(Aplique a leitura):
[a] Responda com base no texto sobre o aceto balsâmico:
(i) Quem codificou o aceto e em que ano?
(ii) Por quanto tempo o mosto de uva permanece no fogo?
(iii) Qual é a capacidade aproximada da barrica-mãe?
[b] Dê seguimento ao texto sobre o aceto balsâmico, começando logo após a frase final dele.

(Texto do documento):

⁂

De cor marrom escura e brilhante, o aceto é repleto de nuances. Desprende um aroma ácido mas não agressivo, com equilibrado sabor agridoce. Sua origem também é medicinal, daí se ter agregado ao termo "aceto" o adjetivo "balsamico", que vem de bálsamo ou remédio. De produção antiga - é citado pelo poeta Virgílio, nascido em 70 a .C. e autor dos versos da "Eneida" -, o aceto só foi codificado em 1860 pelo médico Francesco Aggazzotti. A partir daí, adotou-se uma única fórmula para a fabricação. O mosto de uva cozido é a matéria-prima do Aceto Basalmico Tradizionale di Modena.
Sem ferver, permanece no fogo entre 24 e 48 horas. Segue para fermentar naturalmente por ação das próprias moléculas de açúcar e do Acetobacter. A etapa seguinte é um demorado processo de envelhecimento em diferentes barricas de madeira. As barricas são agrupadas em cinco ou sete unidades. A barrica-mãe tem capacidade para cerca de 220 litros .
É dela que vai sendo retirado o líquido para alimentar outros pequenos barris, feitos em tamanhos e com madeiras diferentes: carvalho ( 60 litros ), castanha ( 50 litros ), cereja (40), freixo (30), amoreira (20). O estágio final é em garrafões de cerâmica com boca protegida por tecido de linho.

⁂

(Amostra de dados):
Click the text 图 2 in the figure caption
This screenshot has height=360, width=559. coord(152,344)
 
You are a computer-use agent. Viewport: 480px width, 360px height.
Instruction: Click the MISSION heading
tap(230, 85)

⁂

(Respostas por tarefa):
[a]
(i) O médico Francesco Aggazzotti, em 1860.
(ii) Entre 24 e 48 horas.
(iii) Cerca de 220 litros.

[b]
Mas não se pense que este é o vinagre encontrado nas prateleiras de supermercados e empórios finos brasileiros. São sucedâneos feitos em larga escala e muito longe de ter a mesma classe.
Somente o autêntico Aceto Balsamico di Modena pode ostentar a denominação "tradizionale". Custa verdadeira fortuna e é vendido em frascos de 500 mililitros, no caso dos envelhecidos entre dois ou três anos, ou vidrinhos de 250 mililitros, com cinco anos. Apesar da qualidade do vinagre italiano, ele só ficou conhecido mundialmente a partir do final da década de 70, como indica Mesha Halm em "The Balsamic Vinegar Cookbook". Foi somente a partir dessa época que se incrementaram as vendas. Antes disso, era um produto familiar para consumo interno. A versão industrializada começou a ser importada no Brasil há uma década e já caiu no gosto da classe média.
Na França, a mais tradicional produção de vinagres está sediada em Orleans e descende de uma corporação de artesãos surgida em 1394. Naquela região se transportavam os vinhos produzidos no vale do Loire, originários de Tour e Angers.
Como eram viagens lentas e muito longas, parte da carga acabava se estragando, ou melhor, se oxidando. De um bom vinho, se transformava num vinagre excelente. Afinal, como diz Alan Davidson em "The Oxford Companion to Food", vinho azedo não é um bom vinagre. "Um vinagre refinado é feito por um processo controlado." No século XVIII, 300 vinagreiros já exportavam sua produção para a Holanda, América e Ásia. Hoje, a pátria de Napoleão produz vinagres varietais das uvas sauvignon blanc, cabernet sauvignon e merlot. Também há uma versão de Champagne. Outro produto conhecido é o vinagre de sidra.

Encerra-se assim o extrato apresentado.